KINGMAN - It took less than 30 minutes to approve two resolutions - one to move forward with an application for a $431,484 Community Development Block Grant and one to approve the 2012-2013 tentative budget.

It's not that City Council made these decisions without discussion. In fact, quite the opposite occurred. Lengthy discussions conducted at two previous meetings paved the way for quick decision-making Tuesday.

First, the $431,484 grant application through the Arizona Department of Housing would pay for three projects as well as the administration costs associated with each. The projects are:

• Continuing the city's owner occupied housing rehabilitation program ($232,453).

• Replacing 2,200-feet of sewer line between Fairfax and Fifth streets and connecting about 30 homes to the line ($90,000).

• Partnering with Mohave Community College to implement a specialized mobile training unit that will provide on-site work related education at businesses mostly located at the Kingman Industrial Park ($31,363). Kingman and MCC plan to split the cost equally.

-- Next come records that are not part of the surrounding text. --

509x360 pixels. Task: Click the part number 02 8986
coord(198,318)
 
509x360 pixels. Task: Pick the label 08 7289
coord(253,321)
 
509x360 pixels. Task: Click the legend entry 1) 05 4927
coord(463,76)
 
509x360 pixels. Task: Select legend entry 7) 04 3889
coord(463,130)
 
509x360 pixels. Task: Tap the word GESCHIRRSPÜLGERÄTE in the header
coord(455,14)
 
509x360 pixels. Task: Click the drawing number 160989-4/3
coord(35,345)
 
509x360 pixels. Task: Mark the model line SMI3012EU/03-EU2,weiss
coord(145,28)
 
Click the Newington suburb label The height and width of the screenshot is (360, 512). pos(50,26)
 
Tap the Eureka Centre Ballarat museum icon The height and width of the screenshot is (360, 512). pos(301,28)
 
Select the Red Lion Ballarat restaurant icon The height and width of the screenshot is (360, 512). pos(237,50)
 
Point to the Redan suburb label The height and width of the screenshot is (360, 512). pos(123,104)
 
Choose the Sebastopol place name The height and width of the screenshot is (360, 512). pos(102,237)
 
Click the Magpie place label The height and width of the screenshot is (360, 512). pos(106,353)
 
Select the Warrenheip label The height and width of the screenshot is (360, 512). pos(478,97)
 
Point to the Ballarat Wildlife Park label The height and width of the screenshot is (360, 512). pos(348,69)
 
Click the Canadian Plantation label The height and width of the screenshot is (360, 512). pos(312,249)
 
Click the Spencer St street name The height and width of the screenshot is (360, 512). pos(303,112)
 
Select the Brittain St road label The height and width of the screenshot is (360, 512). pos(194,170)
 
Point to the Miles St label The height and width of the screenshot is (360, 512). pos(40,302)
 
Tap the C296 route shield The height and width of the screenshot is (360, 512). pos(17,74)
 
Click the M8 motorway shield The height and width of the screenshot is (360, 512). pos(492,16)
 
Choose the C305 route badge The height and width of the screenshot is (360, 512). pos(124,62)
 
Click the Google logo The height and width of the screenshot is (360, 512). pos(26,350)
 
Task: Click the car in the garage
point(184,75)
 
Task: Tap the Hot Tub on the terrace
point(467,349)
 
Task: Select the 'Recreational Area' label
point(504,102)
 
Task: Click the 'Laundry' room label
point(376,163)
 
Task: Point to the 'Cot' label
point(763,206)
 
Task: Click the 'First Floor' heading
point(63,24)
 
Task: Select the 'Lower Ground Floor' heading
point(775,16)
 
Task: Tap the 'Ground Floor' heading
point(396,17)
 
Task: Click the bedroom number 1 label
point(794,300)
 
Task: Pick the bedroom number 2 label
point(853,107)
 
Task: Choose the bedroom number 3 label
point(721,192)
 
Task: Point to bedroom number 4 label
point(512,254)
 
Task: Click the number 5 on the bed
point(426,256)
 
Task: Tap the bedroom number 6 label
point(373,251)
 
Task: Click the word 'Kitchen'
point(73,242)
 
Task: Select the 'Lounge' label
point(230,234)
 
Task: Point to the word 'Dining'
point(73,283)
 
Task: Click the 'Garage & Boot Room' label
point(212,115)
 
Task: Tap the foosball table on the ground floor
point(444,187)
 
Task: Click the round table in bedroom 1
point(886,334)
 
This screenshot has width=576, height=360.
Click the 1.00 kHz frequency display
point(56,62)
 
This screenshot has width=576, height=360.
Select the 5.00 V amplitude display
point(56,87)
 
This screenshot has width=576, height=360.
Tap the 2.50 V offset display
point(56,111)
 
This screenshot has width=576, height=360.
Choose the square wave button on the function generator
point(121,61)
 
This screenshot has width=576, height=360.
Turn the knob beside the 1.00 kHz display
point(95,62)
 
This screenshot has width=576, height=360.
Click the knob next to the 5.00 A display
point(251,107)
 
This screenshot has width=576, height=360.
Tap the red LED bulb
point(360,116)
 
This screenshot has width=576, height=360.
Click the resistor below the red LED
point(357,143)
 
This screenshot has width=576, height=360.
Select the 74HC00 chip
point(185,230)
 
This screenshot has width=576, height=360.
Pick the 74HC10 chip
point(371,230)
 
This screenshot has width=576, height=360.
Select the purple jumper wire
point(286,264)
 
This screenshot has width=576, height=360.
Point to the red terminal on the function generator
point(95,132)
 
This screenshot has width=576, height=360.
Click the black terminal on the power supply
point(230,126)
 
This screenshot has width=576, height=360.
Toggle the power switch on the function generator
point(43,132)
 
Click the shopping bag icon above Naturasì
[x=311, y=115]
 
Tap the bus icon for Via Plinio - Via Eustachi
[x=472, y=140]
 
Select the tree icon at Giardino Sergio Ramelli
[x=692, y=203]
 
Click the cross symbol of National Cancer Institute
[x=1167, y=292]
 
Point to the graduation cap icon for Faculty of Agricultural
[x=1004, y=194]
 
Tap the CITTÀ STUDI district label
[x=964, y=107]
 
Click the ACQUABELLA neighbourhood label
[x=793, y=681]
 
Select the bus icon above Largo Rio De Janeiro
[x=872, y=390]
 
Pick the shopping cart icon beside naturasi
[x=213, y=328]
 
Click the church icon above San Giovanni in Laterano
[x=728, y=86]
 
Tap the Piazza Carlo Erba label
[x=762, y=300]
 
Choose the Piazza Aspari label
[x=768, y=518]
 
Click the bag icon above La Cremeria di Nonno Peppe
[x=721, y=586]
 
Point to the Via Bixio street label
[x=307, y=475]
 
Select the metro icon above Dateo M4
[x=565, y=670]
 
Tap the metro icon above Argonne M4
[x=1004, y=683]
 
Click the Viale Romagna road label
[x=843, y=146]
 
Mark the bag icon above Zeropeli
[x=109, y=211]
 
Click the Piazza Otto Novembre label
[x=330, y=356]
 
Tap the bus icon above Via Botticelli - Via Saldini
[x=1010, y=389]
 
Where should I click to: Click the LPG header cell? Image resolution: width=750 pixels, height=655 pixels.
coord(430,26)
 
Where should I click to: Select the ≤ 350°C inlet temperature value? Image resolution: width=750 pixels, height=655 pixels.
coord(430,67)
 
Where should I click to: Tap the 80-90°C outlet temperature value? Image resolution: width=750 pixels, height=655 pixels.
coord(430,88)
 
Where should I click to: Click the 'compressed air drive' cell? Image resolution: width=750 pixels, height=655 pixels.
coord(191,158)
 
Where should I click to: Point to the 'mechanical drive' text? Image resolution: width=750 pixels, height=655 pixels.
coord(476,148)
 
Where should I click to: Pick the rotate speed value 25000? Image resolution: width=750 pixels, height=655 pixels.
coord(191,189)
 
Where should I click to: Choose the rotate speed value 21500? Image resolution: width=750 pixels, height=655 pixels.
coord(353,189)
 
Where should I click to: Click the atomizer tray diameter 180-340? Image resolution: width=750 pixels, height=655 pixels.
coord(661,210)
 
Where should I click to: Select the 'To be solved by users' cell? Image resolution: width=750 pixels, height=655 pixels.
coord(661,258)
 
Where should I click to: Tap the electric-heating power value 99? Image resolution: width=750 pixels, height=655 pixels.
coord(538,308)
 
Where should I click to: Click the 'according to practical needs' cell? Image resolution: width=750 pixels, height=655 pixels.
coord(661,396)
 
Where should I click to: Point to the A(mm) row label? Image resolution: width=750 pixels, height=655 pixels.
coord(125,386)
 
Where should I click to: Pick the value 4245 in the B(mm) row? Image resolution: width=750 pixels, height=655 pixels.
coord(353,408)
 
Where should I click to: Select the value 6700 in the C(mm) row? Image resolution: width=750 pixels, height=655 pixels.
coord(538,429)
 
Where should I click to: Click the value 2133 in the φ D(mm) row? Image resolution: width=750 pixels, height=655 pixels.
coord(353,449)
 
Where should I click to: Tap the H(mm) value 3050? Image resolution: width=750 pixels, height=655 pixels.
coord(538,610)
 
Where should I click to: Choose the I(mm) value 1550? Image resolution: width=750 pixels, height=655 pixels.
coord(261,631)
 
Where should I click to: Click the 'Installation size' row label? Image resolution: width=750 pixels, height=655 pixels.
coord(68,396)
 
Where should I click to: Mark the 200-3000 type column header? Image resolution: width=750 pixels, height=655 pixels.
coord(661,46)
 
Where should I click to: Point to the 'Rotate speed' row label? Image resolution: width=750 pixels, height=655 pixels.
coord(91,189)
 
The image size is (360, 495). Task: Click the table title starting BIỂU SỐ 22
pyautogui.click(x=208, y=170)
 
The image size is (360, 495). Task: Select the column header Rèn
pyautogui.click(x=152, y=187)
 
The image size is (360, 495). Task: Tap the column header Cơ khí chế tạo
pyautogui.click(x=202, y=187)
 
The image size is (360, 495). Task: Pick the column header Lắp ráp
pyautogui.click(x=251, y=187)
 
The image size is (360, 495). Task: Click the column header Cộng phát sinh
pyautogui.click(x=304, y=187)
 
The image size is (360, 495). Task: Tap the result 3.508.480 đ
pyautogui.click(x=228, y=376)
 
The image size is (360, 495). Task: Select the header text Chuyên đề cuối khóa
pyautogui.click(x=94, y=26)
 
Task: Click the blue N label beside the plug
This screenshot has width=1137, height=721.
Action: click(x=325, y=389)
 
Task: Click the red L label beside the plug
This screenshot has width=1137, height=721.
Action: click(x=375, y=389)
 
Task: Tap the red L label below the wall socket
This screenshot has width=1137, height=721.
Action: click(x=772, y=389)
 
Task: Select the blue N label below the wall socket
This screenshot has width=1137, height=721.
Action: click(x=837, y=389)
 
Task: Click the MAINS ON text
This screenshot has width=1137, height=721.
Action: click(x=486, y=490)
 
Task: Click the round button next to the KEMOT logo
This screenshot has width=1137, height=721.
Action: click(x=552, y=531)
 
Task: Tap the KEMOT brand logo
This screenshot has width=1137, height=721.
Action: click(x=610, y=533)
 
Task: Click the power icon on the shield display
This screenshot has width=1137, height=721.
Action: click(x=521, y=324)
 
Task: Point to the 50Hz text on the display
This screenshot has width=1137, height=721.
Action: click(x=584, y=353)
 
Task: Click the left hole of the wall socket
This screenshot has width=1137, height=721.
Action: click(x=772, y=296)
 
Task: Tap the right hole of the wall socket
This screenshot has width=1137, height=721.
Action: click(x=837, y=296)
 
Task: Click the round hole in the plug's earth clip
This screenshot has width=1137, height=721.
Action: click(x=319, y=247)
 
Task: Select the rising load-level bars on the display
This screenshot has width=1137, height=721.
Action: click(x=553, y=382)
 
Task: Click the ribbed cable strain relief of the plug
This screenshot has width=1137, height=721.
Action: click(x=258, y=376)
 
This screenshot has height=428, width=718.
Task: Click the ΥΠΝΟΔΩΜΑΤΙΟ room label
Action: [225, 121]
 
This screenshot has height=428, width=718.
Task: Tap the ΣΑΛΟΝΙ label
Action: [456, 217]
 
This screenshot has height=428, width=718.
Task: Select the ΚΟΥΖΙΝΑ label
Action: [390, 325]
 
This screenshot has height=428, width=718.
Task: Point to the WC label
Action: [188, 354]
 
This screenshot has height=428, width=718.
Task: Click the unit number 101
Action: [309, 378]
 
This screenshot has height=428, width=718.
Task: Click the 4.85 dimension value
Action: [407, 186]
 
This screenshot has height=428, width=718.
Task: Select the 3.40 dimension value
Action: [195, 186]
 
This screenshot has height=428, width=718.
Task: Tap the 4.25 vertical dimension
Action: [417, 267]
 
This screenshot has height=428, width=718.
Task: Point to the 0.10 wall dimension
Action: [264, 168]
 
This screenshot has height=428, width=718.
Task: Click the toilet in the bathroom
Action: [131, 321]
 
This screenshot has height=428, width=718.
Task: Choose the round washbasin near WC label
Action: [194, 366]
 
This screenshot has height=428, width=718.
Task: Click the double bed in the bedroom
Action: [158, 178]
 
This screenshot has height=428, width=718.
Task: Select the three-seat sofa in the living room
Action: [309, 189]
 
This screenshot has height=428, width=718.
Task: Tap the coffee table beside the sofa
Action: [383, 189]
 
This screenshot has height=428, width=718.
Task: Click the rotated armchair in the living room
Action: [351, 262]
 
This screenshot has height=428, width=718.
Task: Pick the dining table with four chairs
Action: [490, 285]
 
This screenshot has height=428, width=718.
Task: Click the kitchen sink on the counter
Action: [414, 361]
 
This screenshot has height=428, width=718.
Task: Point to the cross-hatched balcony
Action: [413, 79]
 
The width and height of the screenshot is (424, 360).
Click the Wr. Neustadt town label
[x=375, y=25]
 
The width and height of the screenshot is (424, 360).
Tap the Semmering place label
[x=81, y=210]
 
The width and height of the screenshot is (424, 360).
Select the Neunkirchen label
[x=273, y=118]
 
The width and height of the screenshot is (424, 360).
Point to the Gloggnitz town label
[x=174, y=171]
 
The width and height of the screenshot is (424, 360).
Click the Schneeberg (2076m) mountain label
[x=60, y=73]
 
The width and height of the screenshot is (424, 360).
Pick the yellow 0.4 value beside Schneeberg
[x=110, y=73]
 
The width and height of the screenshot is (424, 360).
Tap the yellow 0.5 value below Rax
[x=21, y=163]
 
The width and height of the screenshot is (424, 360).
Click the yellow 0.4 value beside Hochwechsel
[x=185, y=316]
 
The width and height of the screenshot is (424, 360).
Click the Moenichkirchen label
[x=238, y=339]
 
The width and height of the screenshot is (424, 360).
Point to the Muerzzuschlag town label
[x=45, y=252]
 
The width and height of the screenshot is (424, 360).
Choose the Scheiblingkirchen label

Council discussed potential projects at length Feb. 21. Councilmember Janet Watson was concerned with the MCC on-the-job training unit because she didn't necessarily agree with paying for something that's outside the city limits.

MCC President Michael Kearns said at the time that the college was trying to create a mobile, on-the-job training facility that could be used to train new employees and current employees at the various manufacturing businesses in the county.

Councilman Richard Anderson asked why MCC didn't go to the county for funding, especially since the county was expected to get the same amount of Community Development Block Grant funding.

Kearns said Kingman would benefit the most from the project because the majority of manufacturing businesses in the county are near or in Kingman.

Vice Mayor Robin Gordon recommended splitting the costs with MCC rather than paying for it outright, and that's what Council approved.

Tuesday, Kingman Grants Administrator Bill Shilling told Council that MCC secured half the funding discussed during the February meeting.

Although the CDBG application discussion was a public hearing and members of the community were asked to provide feedback regarding the projects, no one showed up to speak. With that, Council unanimously approved moving forward with the application to ADOH.

In other quick business, Council unanimously approved the fiscal year 2012-2013 budget.

That means appropriations are set at $163.4 million. Kingman Finance Director Coral Loyd said that if every single penny of appropriated money is spent, this budget would leave the city with a fund balance of a little more than $4 million going into FY 2013-2014's budget process - leaving the city in "OK shape." However, the fund balance could be as much as $7 million depending on exactly what is spent over the course of the year.

Councilwoman Carole Young mentioned that this is the easiest budget she's ever been involved with. Other members of Council agreed, pointing to a convoluted strategy session conducted in February. Though at the time the two-day meeting seemed like a waste, it was clear in April that it had indeed helped create a more concise budget process as Council went through the preliminary budget like wildfire.

Some of the big expenditures planned for the coming fiscal year include, but are not limited to, five police vehicles ($215,000), in-car cameras ($40,000) and security gates at the police station ($28,000). Also, the city will combine $40,130 of bar and restaurant tax revenue with the $384,870 coming from revenue raised by the 2-percent bed tax to replace a 13-year-old fire engine. The city also worked out a longevity program for its employees - something suggested at the February strategy meeting - that will award employees with one-time stipends based on their years of service. It will cost the city $227,000, with about $135,000 coming from the general fund.

Council talked about wanting to conduct the budget process similarly in the future, as the way it was done this year was far superior to previous years.